2021年12月28日。
私は、大阪の道頓堀で途方に暮れていた。
人があまりに多すぎる。
年末の道頓堀は、それはもう老若男女問わず多くの人でごった返し、人間のるつぼと化していた。
ここが大阪独自の文化を形作っている中心地なのだと、初めは興味津々に闊歩していたが、
どこまでも続く喧騒にビビりまくり、キャッチやナンパが怖くて、親子連れやカップルの後ろで隠れるように歩いていた。
この世でいちばん人混みが苦手な私にとって、この状況は苦行に近かった。
では、どうしてそんな小心者の田舎者が、わざわざ年末の道頓堀にいるのか?
それは、推しに会うためだ。
そう、私は推しに会うために、雪国から3時間かけて自ら人間のるつぼへ足を踏み入れたのだった。
私の推しは、俳優の松田凌さんである。
松田さんは今年で俳優生活10周年を迎える。そんな大変めでたい節目の年に、20代の集大成となる写真集「TEN」を発売。その記念イベントが28日、道頓堀のTSUTAYA EBISUBASHIで開催されるのだ。
推しから直接写真集を受けとり、良いお年をと言ってもらえる。
こんなに縁起のよい年末はこの先きっと訪れまい。
それに、会いたい人には会える時に会いに行け。と、推しがいるオタクの標語のようなフレーズが頭に浮かび、すぐさまチケットの申し込みフォームへ飛んだ。

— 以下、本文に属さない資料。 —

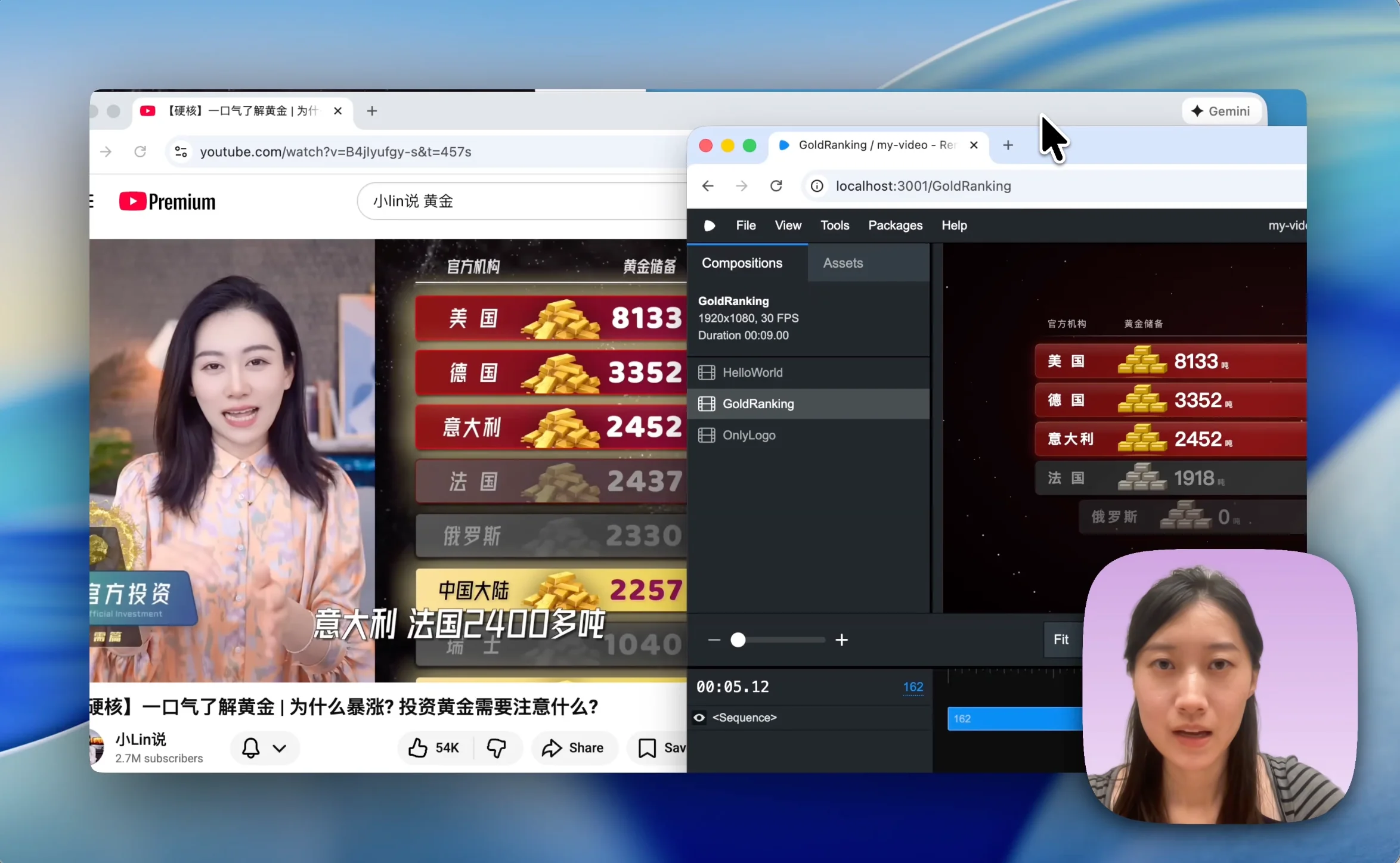Zoom in the timeline with the plus icon
The height and width of the screenshot is (863, 1400).
point(841,640)
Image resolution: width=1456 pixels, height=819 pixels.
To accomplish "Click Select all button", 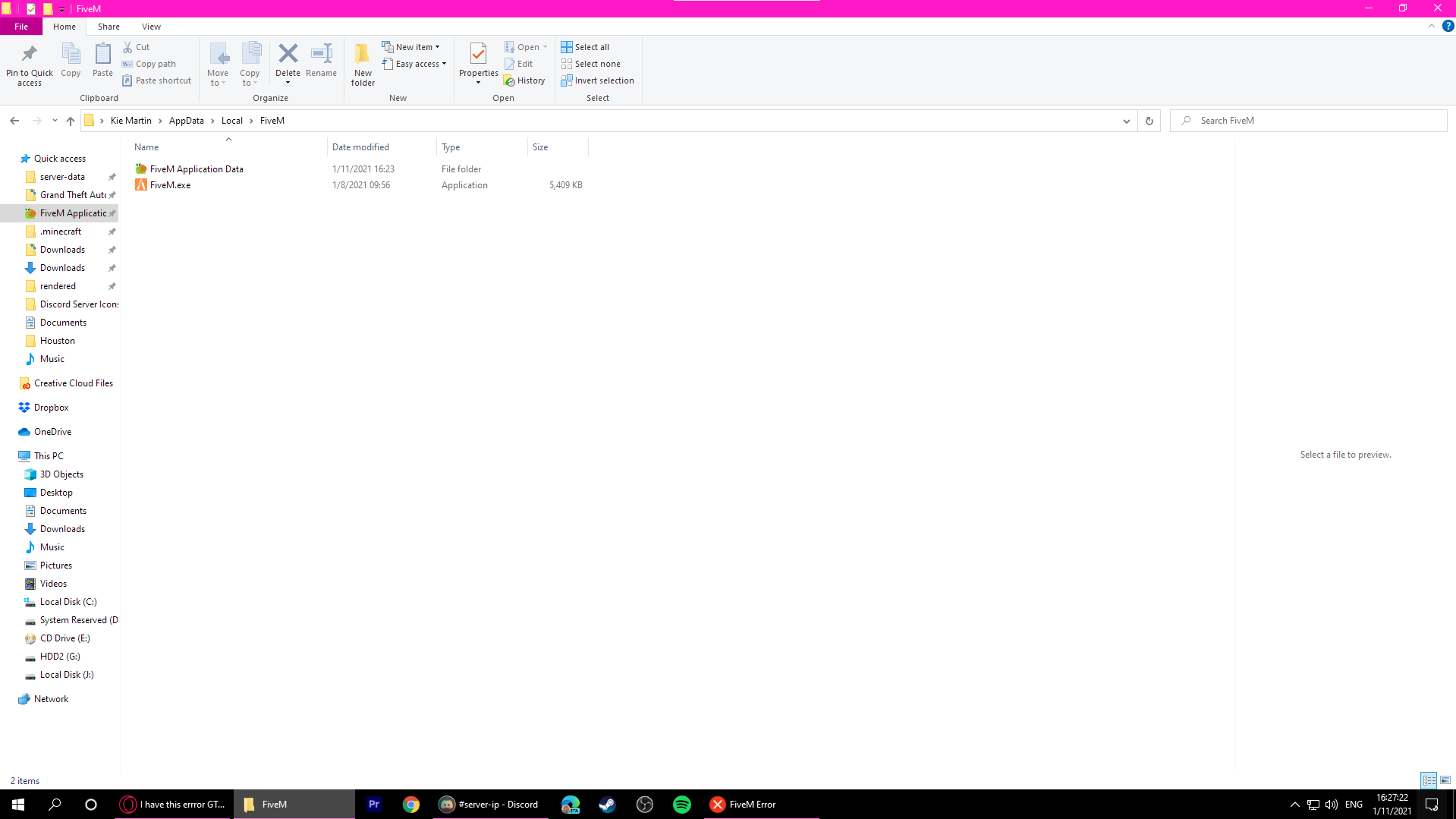I will [585, 47].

そんな経緯で年末の大阪行きが決まり、大雪のなかで健闘する特急列車に飛び乗った。
列車の中で何度も脳内シミュレーションを繰り返し(気持ち悪い)、たとえ本人を目の前に頭が真っ白になろうとも、最低限の言葉が紡げるよう練習を重ねた。
50分遅れで列車がJR大阪駅に到着。
梅田ダンジョンに苦戦しながらも地下鉄に乗り、なんば駅に到着。
そこから徒歩5分ほどで道頓堀にたどり着いたところで、冒頭の私に戻る。
つまり、大阪に来てからものの15分で、私の気力は底をついたのだ。恐るべし、人間のるつぼ。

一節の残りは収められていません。